Third, either the staffers didn’t disclose their relationship to the reporters or the reporters didn’t disclose it in their stories. My money is on the staffers, something that, as Leon pointed out before, Romney consultants in Iowa have done in the past.

This raises several questions:

First, is there any evidence that this poll contacted anyone in Iowa who was not a Romney staffer or supporter? If not, is there any evidence that the calls actually occurred? Could this be a story manufactured by the Romney campaign? After all, Western Wats only seems to talk through another Romney official, Justin Hart.

Second, were they directed by either Boston or Des Moines to deliver these messages? If so, were they told to hide their relationship with the Romney campaign?

Is Romney auditioning for FEMA Administrator?

UPDATE: Jonathan Martin had reported a non-Romney supporting phone call recipient.

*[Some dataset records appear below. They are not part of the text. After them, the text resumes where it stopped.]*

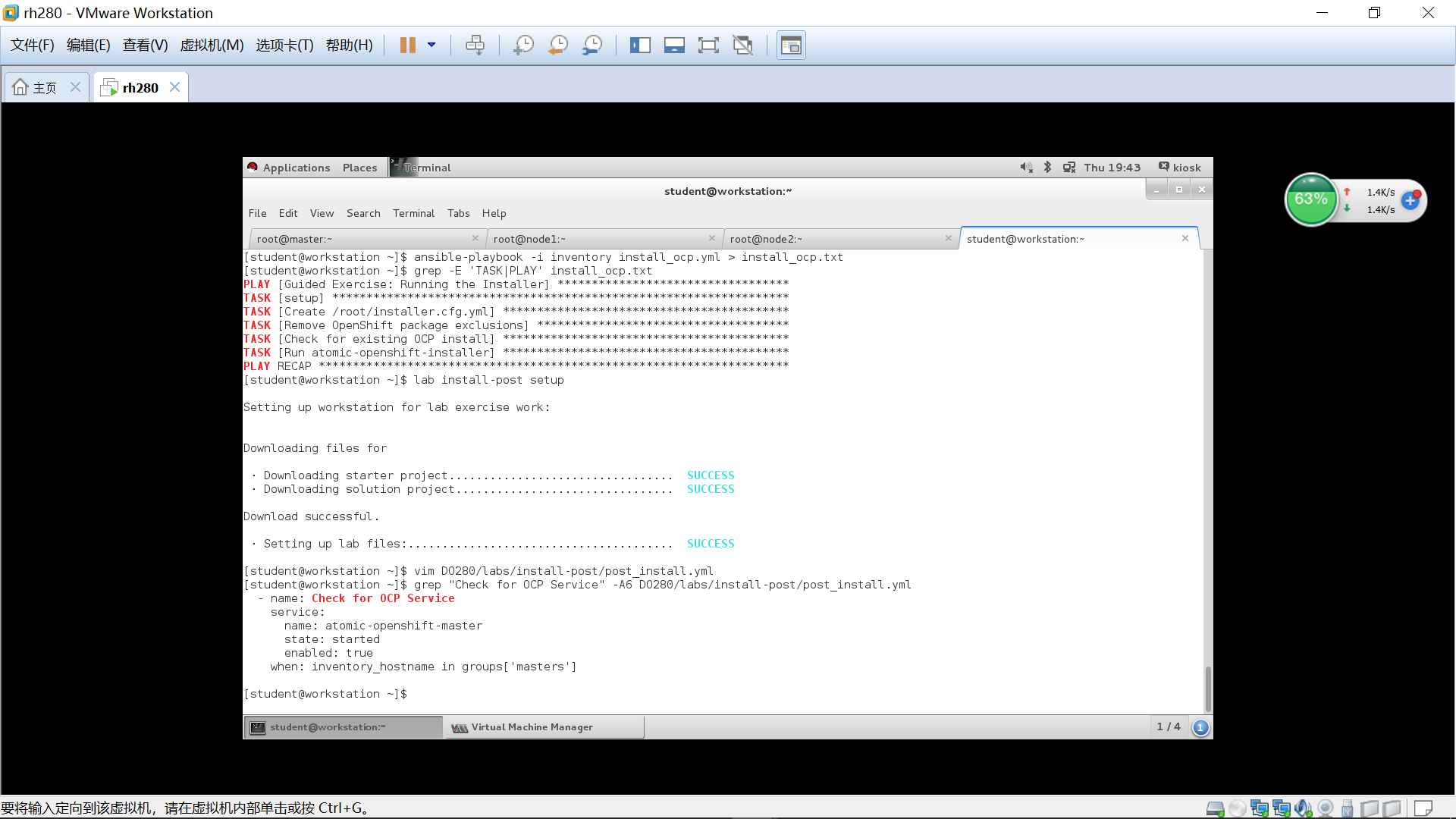Viewport: 1456px width, 819px height.
Task: Suspend the virtual machine with the pause icon
Action: (x=407, y=45)
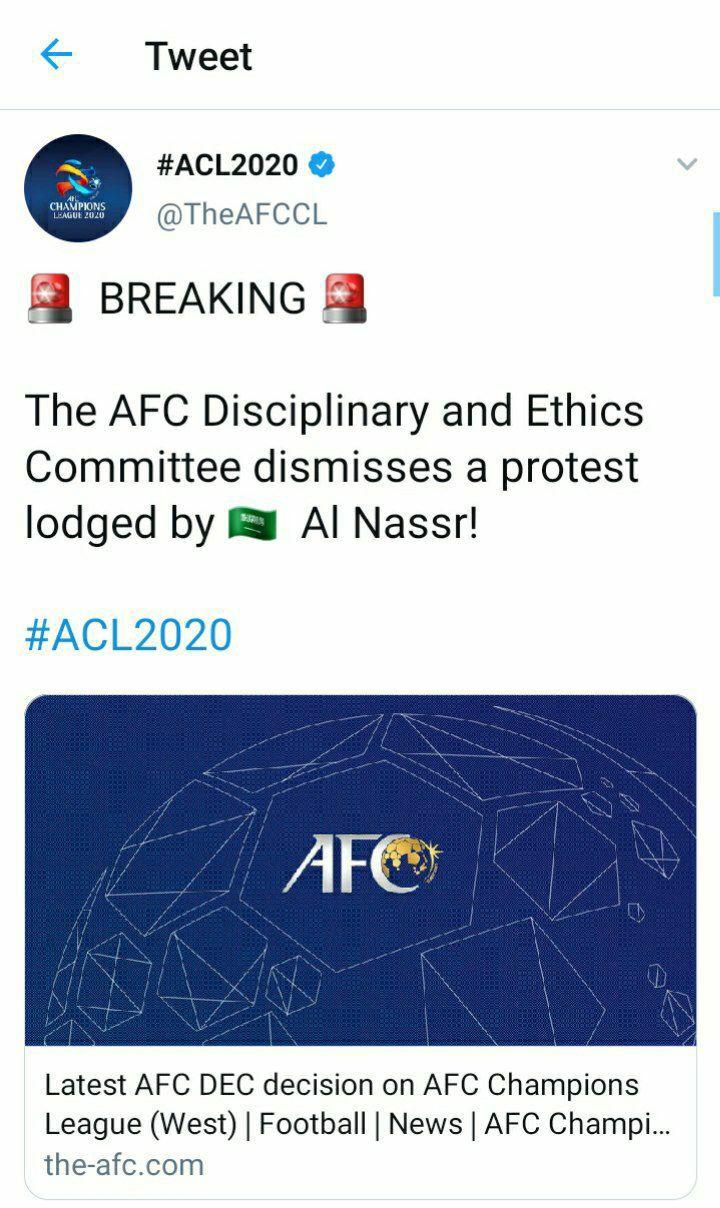Click the first red siren emoji
Image resolution: width=720 pixels, height=1208 pixels.
(x=50, y=299)
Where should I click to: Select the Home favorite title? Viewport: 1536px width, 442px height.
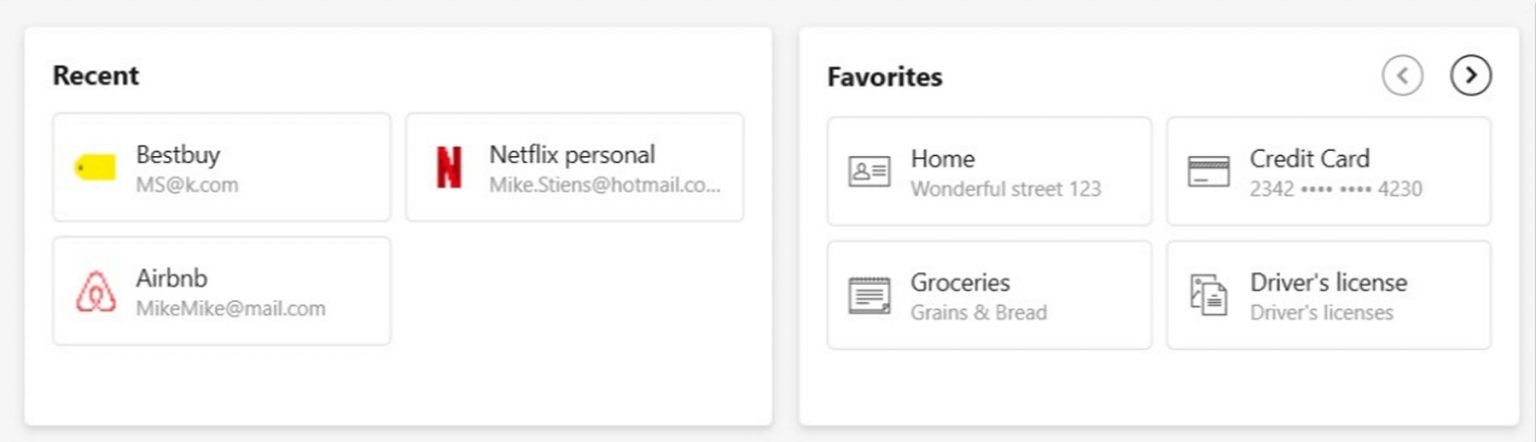(x=942, y=159)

The strange anti-Romney push poll

Let me start with a story.

Several years ago, in a swing House seat, volunteers for the Democratic candidate, started calling the finance committee of the Republican candidate, three days out. The message? That the Democratic candidate was a Jew and "we can’t let another Jew get in office." The Democrat volunteers identified themselves on the call as Republican volunteers. The Republican campaign was inundated with outraged phone calls from the finance team demanding that they stop. A couple of hours later, the Republican campaign obtained solid evidence that it was Democrat volunteers. And the Republican candidate called the Democrat candidate and threatened legal action of the calls didn’t stop. The Democrat candidate denied having anything to do with it, but the calls stopped within about 15 minutes of the calls.

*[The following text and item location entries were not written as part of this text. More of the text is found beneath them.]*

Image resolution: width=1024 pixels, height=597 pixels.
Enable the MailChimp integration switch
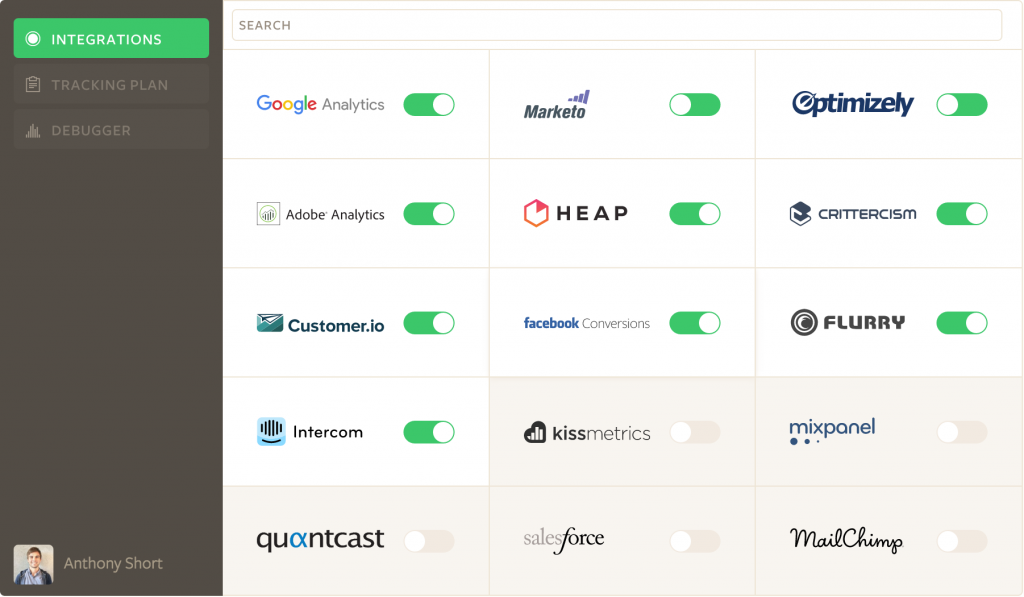[961, 541]
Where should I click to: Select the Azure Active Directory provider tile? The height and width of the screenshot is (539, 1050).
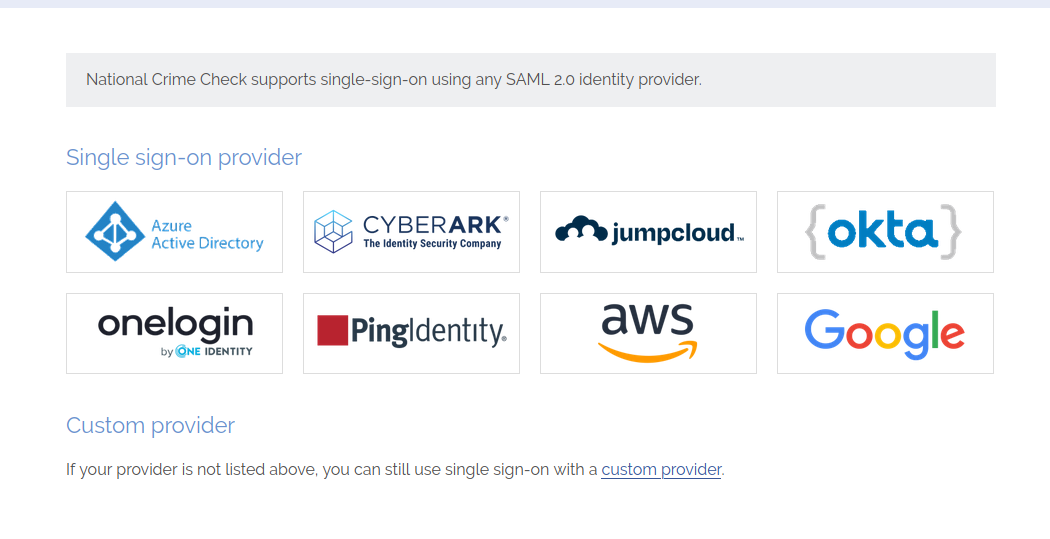(174, 232)
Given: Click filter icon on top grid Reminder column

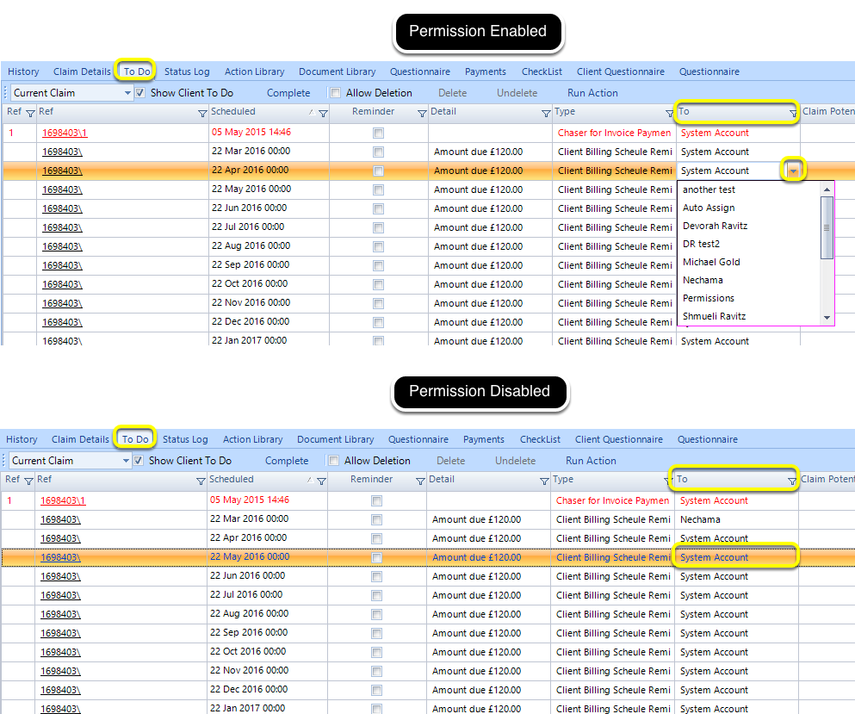Looking at the screenshot, I should tap(422, 113).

The point is that sleazy, disgusting things happen in the world of telephones. And in the hurly-burly world of politics, there are plenty of examples of things not seeming what they are. And they involve vile attacks, usually bigoted, hitting highly targeted lists of people.

I use that as an introduction to the whole IA/NH anti-Romney push poll stories. Phil Elliott at the AP and the Politico’s Jonathan Martin have stories about this. Several facts jumped out at me that make it clear that this is a made for outrage, made for media thing.

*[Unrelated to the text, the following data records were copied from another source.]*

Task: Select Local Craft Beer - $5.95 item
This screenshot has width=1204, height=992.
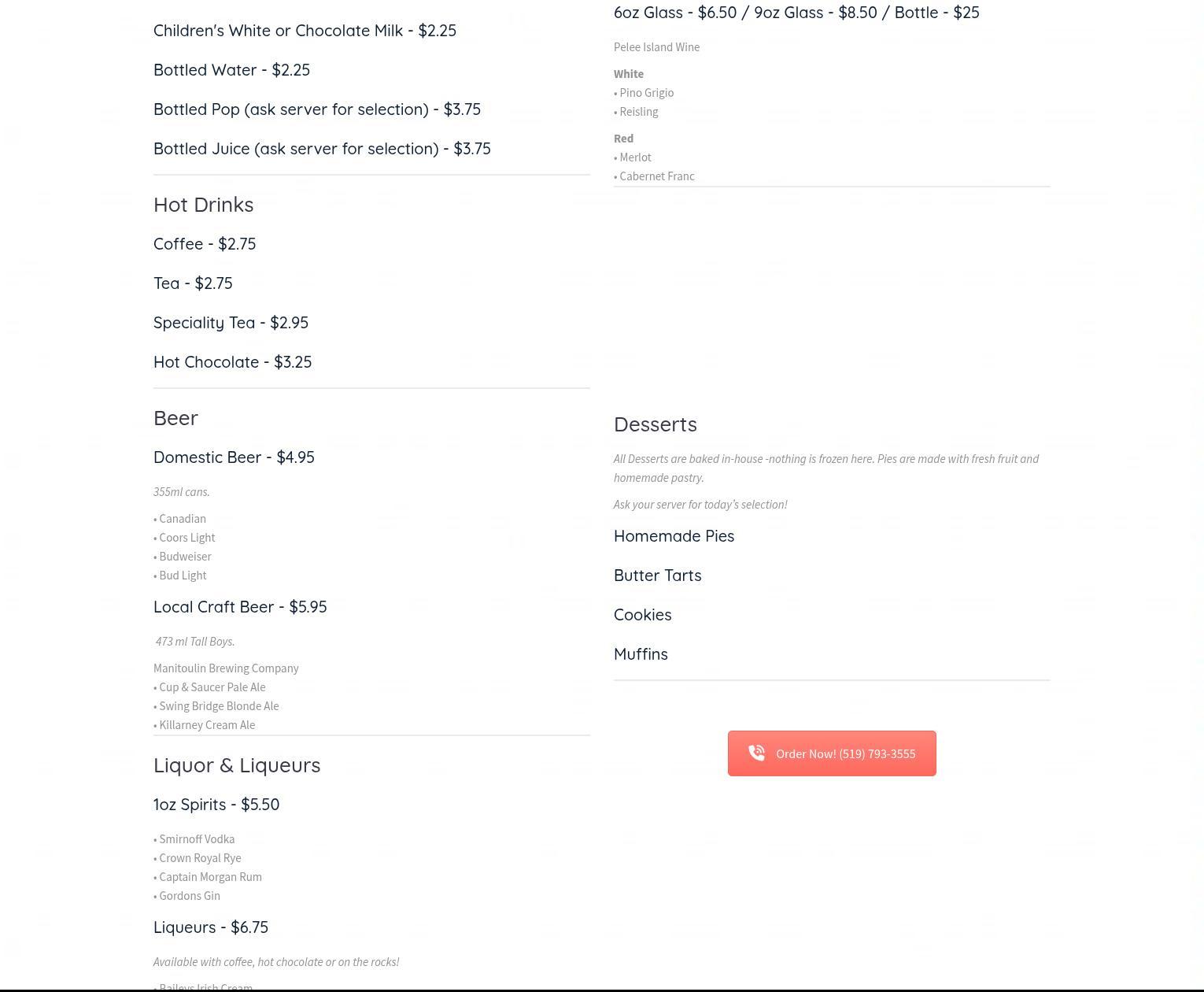Action: pos(240,607)
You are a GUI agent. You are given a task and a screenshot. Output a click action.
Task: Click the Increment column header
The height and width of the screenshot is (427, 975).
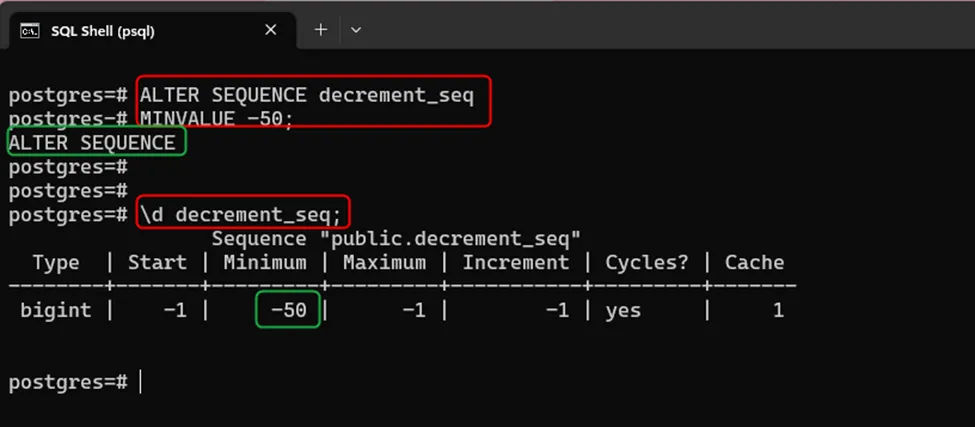(x=515, y=263)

First, they called a Romney supporting IA State Rep. From the AP story:

In Iowa, Romney supporter and state representative Ralph Watts got a call on Wednesday.

"I was offended by the line of questioning," Watts said. "I would be equally as offended if someone called and said in the nature of if, ‘you know the Catholic Church supported pedophile priests.’ I don’t think it has any place in politics."

My educated guess is that Rep. Watts was put on the list because he would report it to the Romney campaign and the media. I would assume that the next call by Rep. Watts was to the Romney IA state director. Again, made for media and made for outrage.

Second, the questions. It seems clear that there was an attempt to link this to the John McCain campaign. How do we know? According to Jonathan Martin, a bunch of the questions were positives about John McCain. Did McCain do this? Of course not. It doesn’t make any sense for them to be doing these in Iowa, where they basically aren’t competing. They are low on cash. And everyone knows that John McCain is a war hero. What’s the plus? Furthermore, as recent activity as indicated, they understand that they need to go through Rudy Giuliani, not Mitt Romney.

Third, there was also an attempt to muddy the waters by linking it to former vendor for Giuliani’s pollster. Although there is plenty of evidence that the Giuliani campaign is not behind it, at least not directly.

I have another question. If someone is trying to slime Mitt Romney with his religion, do they really go to a Utah-based call center run by people in Romney’s world? Wouldn’t they know that it would get out? What does it tell us if it doesn’t?

ARG, Fred, and Mitt

I normally don’t write about polls, especially ARG polls. But I was struck by two things in the most recent batch.

The first one, which lots of people have talked about is Mitt Romney’s rise in South Carolina. That’s new. Is it real? Is it TV moving numbers?

But the second thing is Fred Thompson. His collapse. In every state. What happened? Is that why Romney is rising? Are early state voters starting to really make up their minds?